La liberación del cabo no fue fruto de la presión del Ministerio de Seguridad ni de la Cancillería argentina, que permaneció inmóvil y desorientada. El mérito recayó en una intrincada negociación paralela liderada por el exembajador Oscar Laborde, la diputada Marcela Pagano y su esposo, Franco Bindi, quienes establecieron un canal de diálogo directo con la cúpula del régimen bolivariano, particularmente con la presidenta Delcy Rodríguez y el titular de la Asamblea Nacional, Jorge Rodríguez. El eslabón final lo aportó la AFA, a través de la relación de Claudio Tapia con Jorge Giménez Ochoa, presidente de la Federación Venezolana de Fútbol y estrecho colaborador del círculo íntimo de Delcy.
Mientras el canciller Quirno agradecía efusivamente a Estados Unidos e incluso a Israel por supuestas gestiones que jamás realizaron, el avión que trasladaba a Gallo de regreso a suelo argentino ya había despegado desde Caracas, fletado y gestionado íntegramente por la casa madre del fútbol argentino. La ironía alcanzó su punto máximo cuando el propio Quirno se enteró del regreso del gendarme a través de la red social X.
La fragilidad de un gendarme y la fuerza del uniforme
La situación de vulnerabilidad de Nahuel Gallo fue el caldo de cultivo perfecto para que el libreto se cumpliera sin fisuras. El efectivo, que enfrentó torturas psicológicas y un aislamiento extremo en Venezuela, depende absolutamente de la Gendarmería para su subsistencia y la de su familia. Su esposa, María Alexandra Gómez, fue incorporada a trabajar en un casino de suboficiales de la fuerza durante el cautiverio de Gallo, lo que garantizó la manutención de su hijo Víctor. Este contexto de necesidad y la vocación de servicio del cabo por permanecer en la institución lo colocaron en una posición innegociable: obedecer o arriesgar su frágil estabilidad laboral.

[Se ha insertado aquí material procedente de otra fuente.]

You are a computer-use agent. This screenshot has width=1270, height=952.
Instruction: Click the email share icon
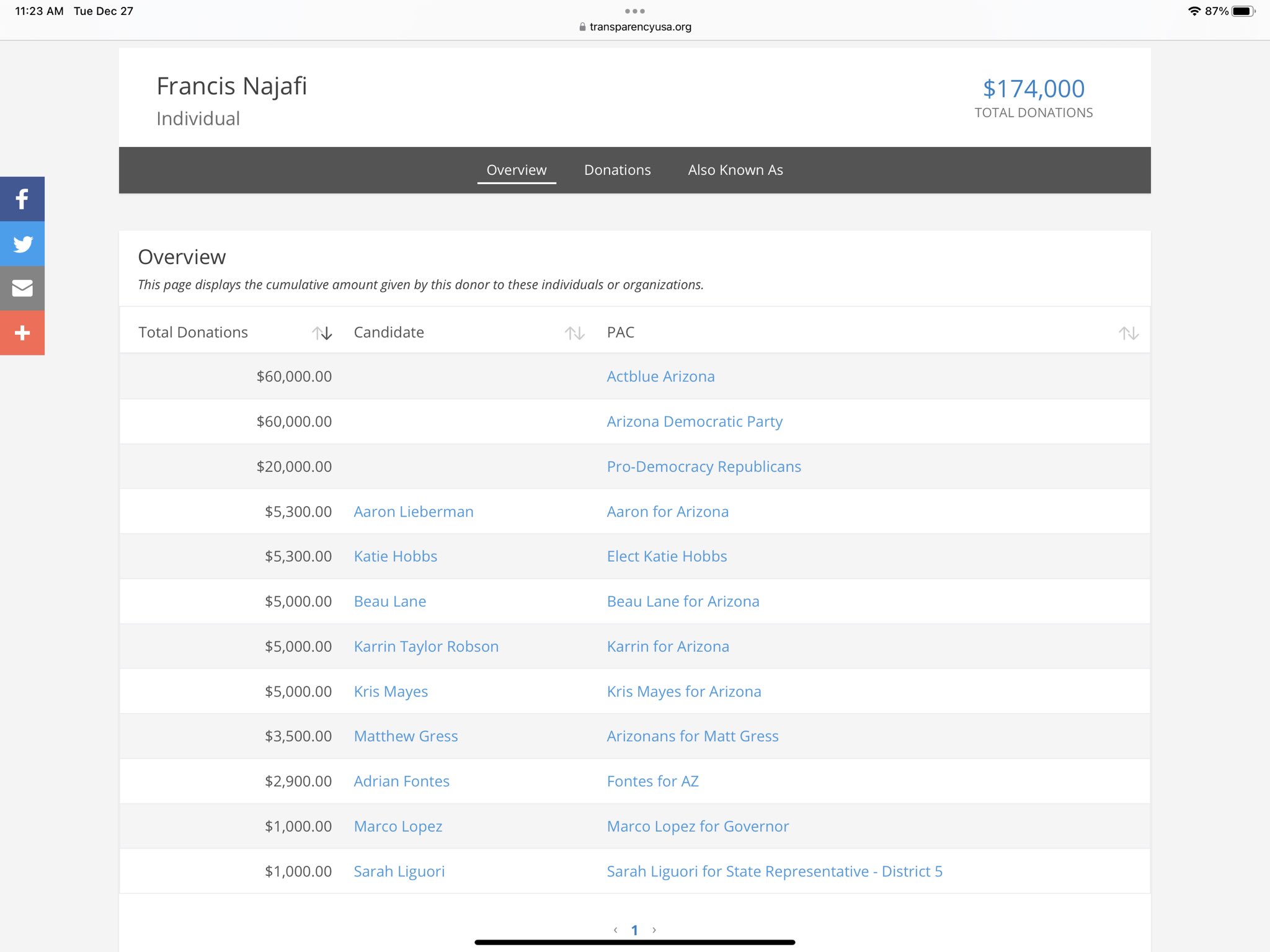[22, 288]
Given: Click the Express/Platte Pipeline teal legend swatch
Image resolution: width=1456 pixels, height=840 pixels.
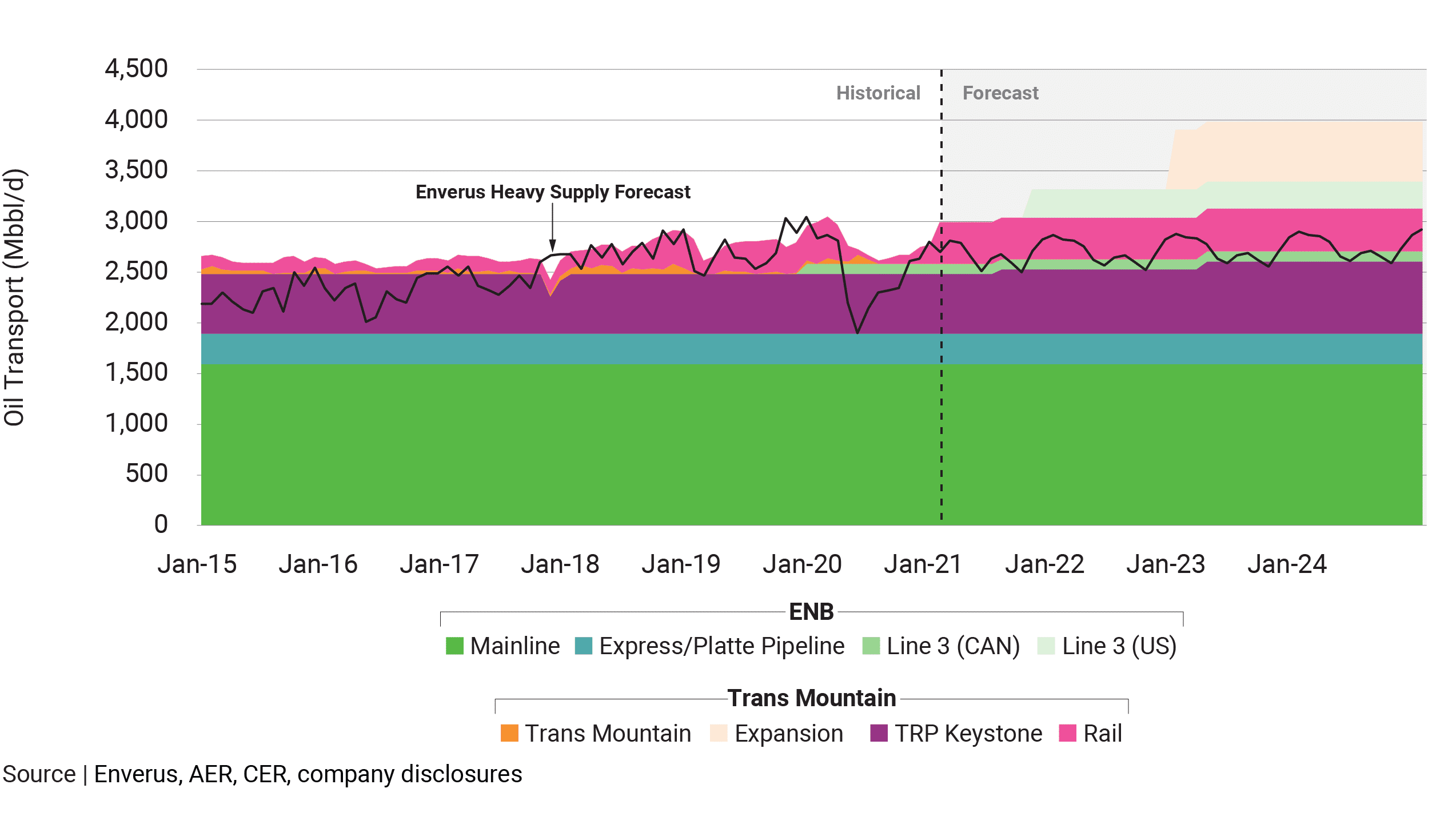Looking at the screenshot, I should point(584,646).

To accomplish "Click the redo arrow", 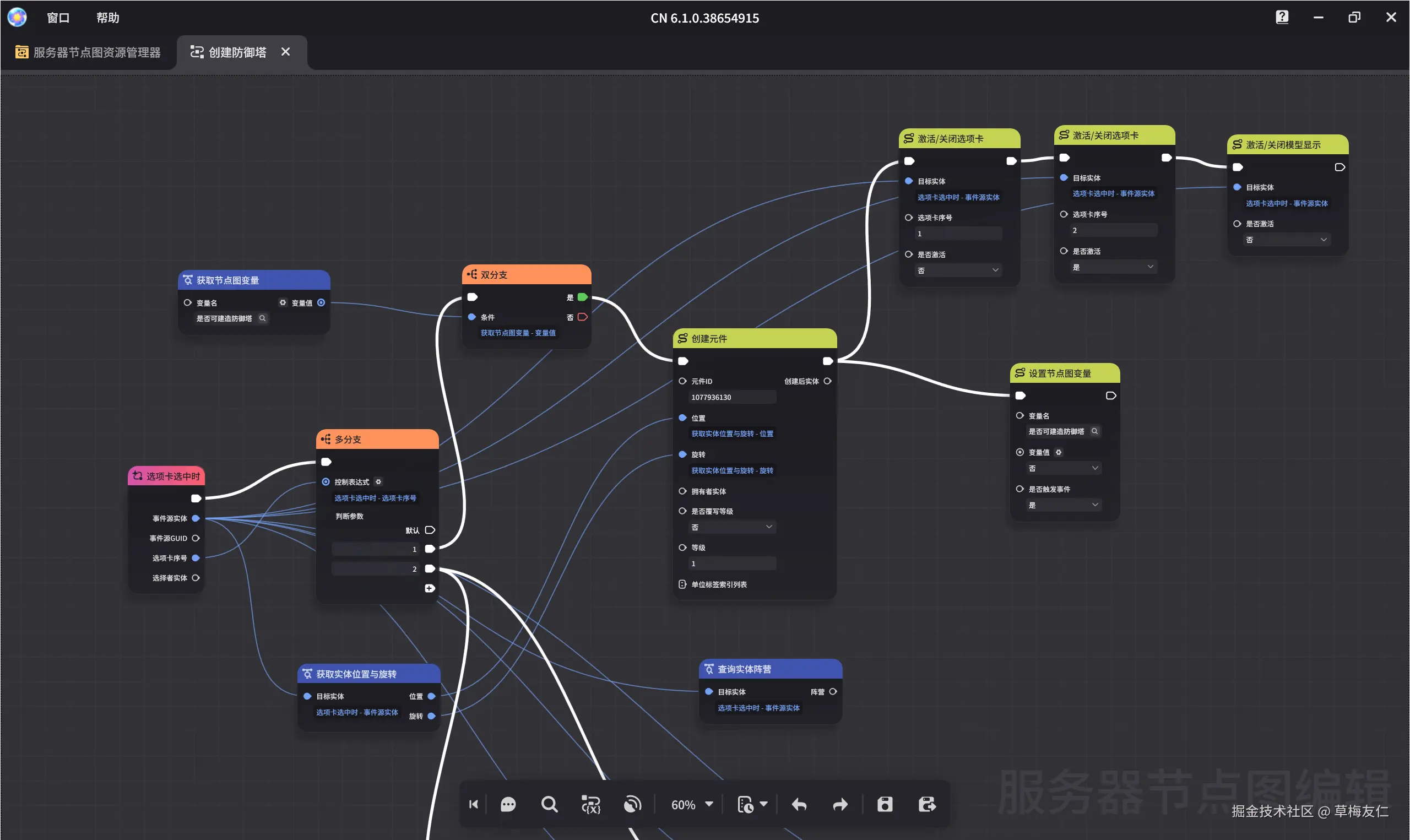I will 840,804.
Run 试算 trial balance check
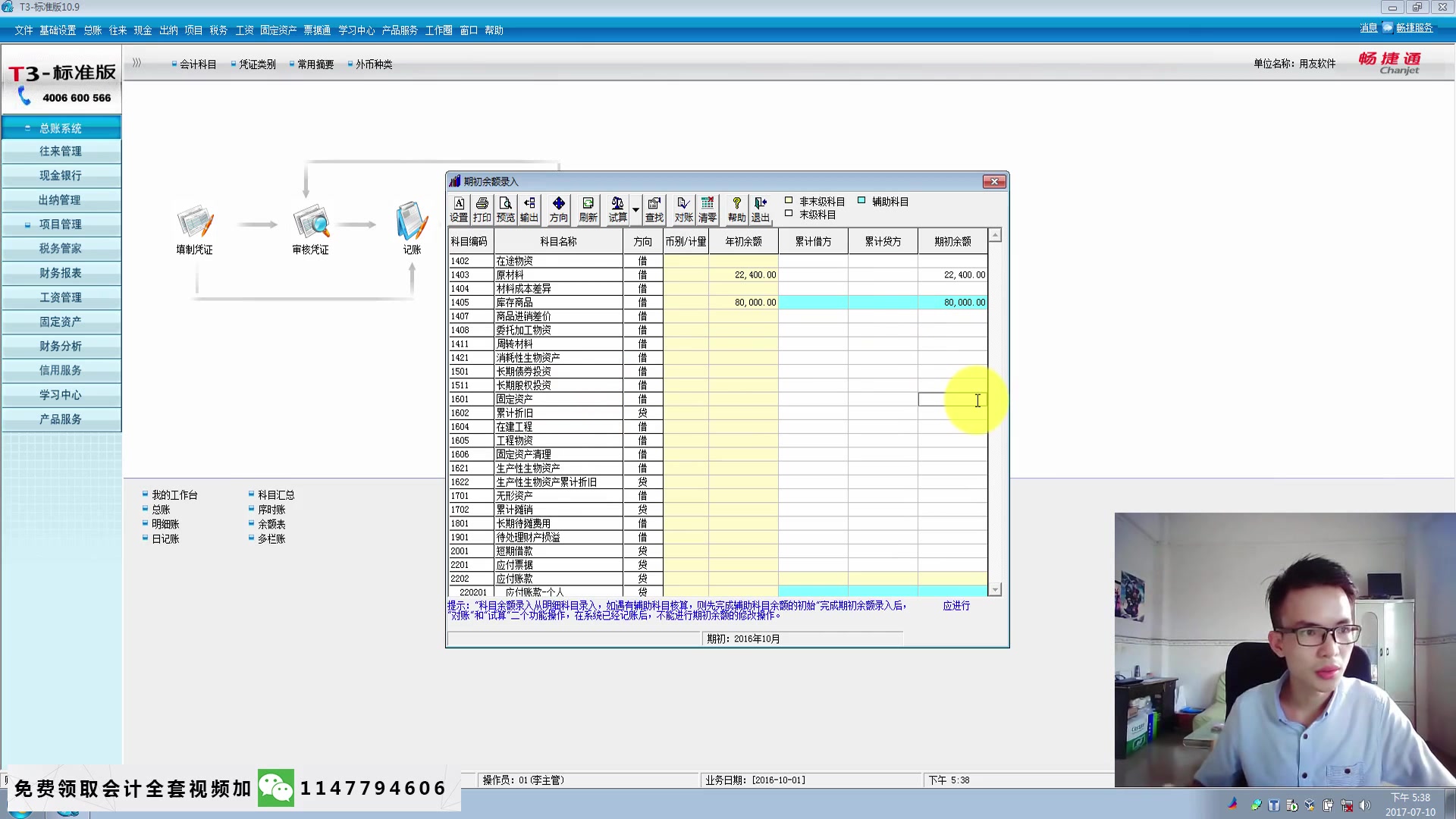Image resolution: width=1456 pixels, height=819 pixels. pyautogui.click(x=617, y=209)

Por ello, el mensaje fue milimétrico. Agradeció al gobierno, dedicó unas breves palabras para describir el infierno de Rodeo I y pidió a las organizaciones internacionales que no olviden a los que quedaron allí, pero omitió deliberadamente cualquier referencia a los verdaderos gestores de su libertad. La conferencia se disolvió tan rápido como comenzó, sin espacio para preguntas, tal como se les había anticipado a los periodistas acreditados.
El operativo de prensa, lejos de capitalizar el regreso del héroe, destapó la inacción de un gobierno que hizo de la causa Gallo una bandera discursiva pero que, a la hora de los hechos, miró para otro lado. La AFA, una institución a la que el oficialismo suele mirar con recelo, se convirtió en la llave que abrió las puertas de la cárcel venezolana. El intento de apropiarse del relato del rescate naufragó en su propia torpeza, dejando al descubierto que, en esta historia, los verdaderos héroes no visten uniforme verde, sino que usan los colores de la selección y manejan los hilos de una diplomacia paralela que el poder formal fue incapaz de tejer.